* START Document text *
It’s a Walmart World

A situation at my day job earlier inspired this post. Just for a minute I’d like to explain to the gentle corporate big-wigs what happens when we try to impose Walmart economics on small service businesses.

First and foremost, we are a Walmart world! We want high quality services and goods for low-low prices. There is a very real concern here and let me see if I can explain it in a way where the math is minimal but the average American can wrap their head around this simple economic truth.

So we all know how businesses stay in business, right?  You have a service or good you want to sell, you have a customer who wants to buy your service or good, and if your services or goods are reasonably priced or in high demand, you make the sale and move on to the next customer. You make money. Customer gets their widget. Everyone is happy.

Walmart revolutionized this process by going to the companies that made the goods and said, “We’ll buy a million widgets if you can provide them to us for $X.”  People high up in these companies said, “Hmm. We can get you these widgets at this price if we close our plants here in the U.S. and open them in a third world country where the people will work for a lot cheaper than the average American worker!”
* END Document text *
* START Recorded information *
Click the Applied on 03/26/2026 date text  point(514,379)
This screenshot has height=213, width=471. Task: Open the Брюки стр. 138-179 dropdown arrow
* END Recorded information *
Objective: In the post about Walmart economics, what did people high up in the widget-making companies say they would do to meet Walmart's price? Rely only on the post about Walmart economics for what comes next.

Full response: They would close their plants in the U.S. and open them in a third world country where people would work for much less than the average American worker.